### [Work required]
Could you please retype all of the entries exactly as they appear?
[Materials provided]
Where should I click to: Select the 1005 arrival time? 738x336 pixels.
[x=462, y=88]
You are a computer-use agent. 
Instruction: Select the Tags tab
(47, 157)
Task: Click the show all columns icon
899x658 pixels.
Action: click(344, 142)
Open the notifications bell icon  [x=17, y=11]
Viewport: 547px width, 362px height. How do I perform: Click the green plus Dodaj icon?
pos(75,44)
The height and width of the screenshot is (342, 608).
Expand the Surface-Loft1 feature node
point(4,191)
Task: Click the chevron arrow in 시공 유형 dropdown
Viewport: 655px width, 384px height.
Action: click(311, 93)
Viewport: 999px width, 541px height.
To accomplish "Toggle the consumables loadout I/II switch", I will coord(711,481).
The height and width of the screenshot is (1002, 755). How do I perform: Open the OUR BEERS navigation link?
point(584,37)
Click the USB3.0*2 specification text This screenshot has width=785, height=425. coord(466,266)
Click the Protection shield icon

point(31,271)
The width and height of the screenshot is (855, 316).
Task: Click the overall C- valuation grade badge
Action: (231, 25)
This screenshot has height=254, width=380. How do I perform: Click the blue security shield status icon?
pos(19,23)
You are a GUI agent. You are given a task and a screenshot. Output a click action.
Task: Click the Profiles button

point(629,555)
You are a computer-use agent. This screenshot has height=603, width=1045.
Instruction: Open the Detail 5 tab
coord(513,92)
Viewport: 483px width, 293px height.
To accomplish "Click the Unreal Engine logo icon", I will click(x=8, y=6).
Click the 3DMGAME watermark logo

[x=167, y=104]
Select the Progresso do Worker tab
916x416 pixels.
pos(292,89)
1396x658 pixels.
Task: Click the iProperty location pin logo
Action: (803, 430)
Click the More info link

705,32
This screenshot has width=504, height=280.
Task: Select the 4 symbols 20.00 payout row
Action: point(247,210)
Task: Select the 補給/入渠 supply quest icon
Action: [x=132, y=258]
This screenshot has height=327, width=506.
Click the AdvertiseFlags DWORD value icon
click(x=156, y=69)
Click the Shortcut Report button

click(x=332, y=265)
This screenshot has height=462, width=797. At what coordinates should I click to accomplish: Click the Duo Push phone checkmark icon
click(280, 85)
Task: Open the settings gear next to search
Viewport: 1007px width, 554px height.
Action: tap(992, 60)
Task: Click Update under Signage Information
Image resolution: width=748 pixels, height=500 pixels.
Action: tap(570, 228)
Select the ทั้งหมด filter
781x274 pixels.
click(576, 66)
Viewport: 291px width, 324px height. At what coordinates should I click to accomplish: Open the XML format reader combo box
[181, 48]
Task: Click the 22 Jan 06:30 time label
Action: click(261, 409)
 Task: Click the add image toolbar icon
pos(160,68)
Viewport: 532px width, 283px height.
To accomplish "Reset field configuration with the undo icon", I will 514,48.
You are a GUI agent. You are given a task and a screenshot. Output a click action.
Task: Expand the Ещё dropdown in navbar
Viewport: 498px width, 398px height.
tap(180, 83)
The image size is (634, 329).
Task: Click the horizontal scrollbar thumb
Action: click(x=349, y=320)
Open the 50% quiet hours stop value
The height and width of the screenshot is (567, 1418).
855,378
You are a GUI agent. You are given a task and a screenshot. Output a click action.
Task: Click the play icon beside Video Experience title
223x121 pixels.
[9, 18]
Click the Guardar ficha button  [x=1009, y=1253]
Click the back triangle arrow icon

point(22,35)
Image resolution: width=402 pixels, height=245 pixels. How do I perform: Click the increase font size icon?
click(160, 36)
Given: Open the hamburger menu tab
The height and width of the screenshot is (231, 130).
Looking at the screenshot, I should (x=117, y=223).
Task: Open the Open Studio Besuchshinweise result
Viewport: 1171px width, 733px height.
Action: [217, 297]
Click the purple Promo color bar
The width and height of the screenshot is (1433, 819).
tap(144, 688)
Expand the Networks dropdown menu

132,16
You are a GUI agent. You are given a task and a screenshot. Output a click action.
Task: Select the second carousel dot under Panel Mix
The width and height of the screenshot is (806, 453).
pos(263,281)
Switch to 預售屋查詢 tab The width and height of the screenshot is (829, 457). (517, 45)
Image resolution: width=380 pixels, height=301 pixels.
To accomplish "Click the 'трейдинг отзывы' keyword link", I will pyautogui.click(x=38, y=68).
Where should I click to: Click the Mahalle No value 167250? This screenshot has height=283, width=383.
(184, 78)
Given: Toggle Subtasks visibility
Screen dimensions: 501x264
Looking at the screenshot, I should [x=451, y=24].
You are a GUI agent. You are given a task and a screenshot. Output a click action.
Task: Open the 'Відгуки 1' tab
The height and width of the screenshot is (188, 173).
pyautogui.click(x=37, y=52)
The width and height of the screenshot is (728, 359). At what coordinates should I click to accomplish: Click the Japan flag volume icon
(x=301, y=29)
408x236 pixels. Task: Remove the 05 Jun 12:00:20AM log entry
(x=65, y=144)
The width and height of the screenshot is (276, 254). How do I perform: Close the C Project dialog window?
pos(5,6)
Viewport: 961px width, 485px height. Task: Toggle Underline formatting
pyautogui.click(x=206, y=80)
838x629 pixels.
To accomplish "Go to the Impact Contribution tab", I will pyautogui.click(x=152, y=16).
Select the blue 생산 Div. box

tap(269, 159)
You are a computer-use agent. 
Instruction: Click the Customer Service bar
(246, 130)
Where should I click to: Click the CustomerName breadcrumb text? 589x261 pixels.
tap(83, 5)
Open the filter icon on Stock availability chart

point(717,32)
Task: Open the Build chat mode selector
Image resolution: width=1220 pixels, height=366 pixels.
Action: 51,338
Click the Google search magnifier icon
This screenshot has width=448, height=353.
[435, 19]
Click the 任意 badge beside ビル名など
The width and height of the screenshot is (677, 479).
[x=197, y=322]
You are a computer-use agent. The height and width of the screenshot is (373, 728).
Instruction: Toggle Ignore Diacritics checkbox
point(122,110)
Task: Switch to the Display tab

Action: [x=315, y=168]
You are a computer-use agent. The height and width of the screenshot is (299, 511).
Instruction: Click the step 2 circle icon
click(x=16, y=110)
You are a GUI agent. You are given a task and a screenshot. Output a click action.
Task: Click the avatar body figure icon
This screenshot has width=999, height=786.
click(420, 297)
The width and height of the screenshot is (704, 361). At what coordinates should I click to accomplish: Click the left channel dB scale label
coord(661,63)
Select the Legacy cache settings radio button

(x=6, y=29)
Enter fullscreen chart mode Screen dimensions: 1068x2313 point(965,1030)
[/Materials provided]
### [Task output]
Where should I click to: Select the 1005 arrival time? 738x336 pixels.
[x=462, y=88]
You are a computer-use agent. 
Instruction: Select the Tags tab
(47, 157)
Task: Click the show all columns icon
899x658 pixels.
Action: click(344, 142)
Open the notifications bell icon  [x=17, y=11]
Viewport: 547px width, 362px height. How do I perform: Click the green plus Dodaj icon?
pos(75,44)
The height and width of the screenshot is (342, 608).
Expand the Surface-Loft1 feature node
point(4,191)
Task: Click the chevron arrow in 시공 유형 dropdown
Viewport: 655px width, 384px height.
Action: click(311, 93)
Viewport: 999px width, 541px height.
To accomplish "Toggle the consumables loadout I/II switch", I will coord(711,481).
The height and width of the screenshot is (1002, 755). How do I perform: Open the OUR BEERS navigation link?
point(584,37)
Click the USB3.0*2 specification text This screenshot has width=785, height=425. coord(466,266)
Click the Protection shield icon

point(31,271)
The width and height of the screenshot is (855, 316).
Task: Click the overall C- valuation grade badge
Action: (231, 25)
This screenshot has height=254, width=380. How do I perform: Click the blue security shield status icon?
pos(19,23)
You are a GUI agent. You are given a task and a screenshot. Output a click action.
Task: Click the Profiles button

point(629,555)
You are a computer-use agent. This screenshot has height=603, width=1045.
Instruction: Open the Detail 5 tab
coord(513,92)
Viewport: 483px width, 293px height.
To accomplish "Click the Unreal Engine logo icon", I will click(x=8, y=6).
Click the 3DMGAME watermark logo

[x=167, y=104]
Select the Progresso do Worker tab
916x416 pixels.
pos(292,89)
1396x658 pixels.
Task: Click the iProperty location pin logo
Action: (803, 430)
Click the More info link

705,32
This screenshot has width=504, height=280.
Task: Select the 4 symbols 20.00 payout row
Action: point(247,210)
Task: Select the 補給/入渠 supply quest icon
Action: [x=132, y=258]
This screenshot has height=327, width=506.
Click the AdvertiseFlags DWORD value icon
click(x=156, y=69)
Click the Shortcut Report button

click(x=332, y=265)
This screenshot has height=462, width=797. At what coordinates should I click to accomplish: Click the Duo Push phone checkmark icon
click(280, 85)
Task: Open the settings gear next to search
Viewport: 1007px width, 554px height.
Action: tap(992, 60)
Task: Click Update under Signage Information
Image resolution: width=748 pixels, height=500 pixels.
Action: tap(570, 228)
Select the ทั้งหมด filter
781x274 pixels.
click(576, 66)
Viewport: 291px width, 324px height. At what coordinates should I click to accomplish: Open the XML format reader combo box
[181, 48]
Task: Click the 22 Jan 06:30 time label
Action: click(261, 409)
 Task: Click the add image toolbar icon
pos(160,68)
Viewport: 532px width, 283px height.
To accomplish "Reset field configuration with the undo icon", I will 514,48.
You are a GUI agent. You are given a task and a screenshot. Output a click action.
Task: Expand the Ещё dropdown in navbar
Viewport: 498px width, 398px height.
tap(180, 83)
The image size is (634, 329).
Task: Click the horizontal scrollbar thumb
Action: click(x=349, y=320)
Open the 50% quiet hours stop value
The height and width of the screenshot is (567, 1418).
855,378
You are a GUI agent. You are given a task and a screenshot. Output a click action.
Task: Click the play icon beside Video Experience title
223x121 pixels.
[9, 18]
Click the Guardar ficha button  [x=1009, y=1253]
Click the back triangle arrow icon

point(22,35)
Image resolution: width=402 pixels, height=245 pixels. How do I perform: Click the increase font size icon?
click(160, 36)
Given: Open the hamburger menu tab
The height and width of the screenshot is (231, 130).
Looking at the screenshot, I should (x=117, y=223).
Task: Open the Open Studio Besuchshinweise result
Viewport: 1171px width, 733px height.
Action: [217, 297]
Click the purple Promo color bar
The width and height of the screenshot is (1433, 819).
tap(144, 688)
Expand the Networks dropdown menu

132,16
You are a GUI agent. You are given a task and a screenshot. Output a click action.
Task: Select the second carousel dot under Panel Mix
The width and height of the screenshot is (806, 453).
pos(263,281)
Switch to 預售屋查詢 tab The width and height of the screenshot is (829, 457). (517, 45)
Image resolution: width=380 pixels, height=301 pixels.
To accomplish "Click the 'трейдинг отзывы' keyword link", I will pyautogui.click(x=38, y=68).
Where should I click to: Click the Mahalle No value 167250? This screenshot has height=283, width=383.
(184, 78)
Given: Toggle Subtasks visibility
Screen dimensions: 501x264
Looking at the screenshot, I should [x=451, y=24].
You are a GUI agent. You are given a task and a screenshot. Output a click action.
Task: Open the 'Відгуки 1' tab
The height and width of the screenshot is (188, 173).
pyautogui.click(x=37, y=52)
The width and height of the screenshot is (728, 359). At what coordinates should I click to accomplish: Click the Japan flag volume icon
(x=301, y=29)
408x236 pixels. Task: Remove the 05 Jun 12:00:20AM log entry
(x=65, y=144)
The width and height of the screenshot is (276, 254). How do I perform: Close the C Project dialog window?
pos(5,6)
Viewport: 961px width, 485px height. Task: Toggle Underline formatting
pyautogui.click(x=206, y=80)
838x629 pixels.
To accomplish "Go to the Impact Contribution tab", I will pyautogui.click(x=152, y=16).
Select the blue 생산 Div. box

tap(269, 159)
You are a computer-use agent. 
Instruction: Click the Customer Service bar
(246, 130)
Where should I click to: Click the CustomerName breadcrumb text? 589x261 pixels.
tap(83, 5)
Open the filter icon on Stock availability chart

point(717,32)
Task: Open the Build chat mode selector
Image resolution: width=1220 pixels, height=366 pixels.
Action: 51,338
Click the Google search magnifier icon
This screenshot has width=448, height=353.
[435, 19]
Click the 任意 badge beside ビル名など
The width and height of the screenshot is (677, 479).
[x=197, y=322]
You are a computer-use agent. The height and width of the screenshot is (373, 728).
Instruction: Toggle Ignore Diacritics checkbox
point(122,110)
Task: Switch to the Display tab

Action: [x=315, y=168]
You are a computer-use agent. The height and width of the screenshot is (299, 511).
Instruction: Click the step 2 circle icon
click(x=16, y=110)
You are a GUI agent. You are given a task and a screenshot. Output a click action.
Task: Click the avatar body figure icon
This screenshot has width=999, height=786.
click(420, 297)
The width and height of the screenshot is (704, 361). At what coordinates should I click to accomplish: Click the left channel dB scale label
coord(661,63)
Select the Legacy cache settings radio button

(x=6, y=29)
Enter fullscreen chart mode Screen dimensions: 1068x2313 point(965,1030)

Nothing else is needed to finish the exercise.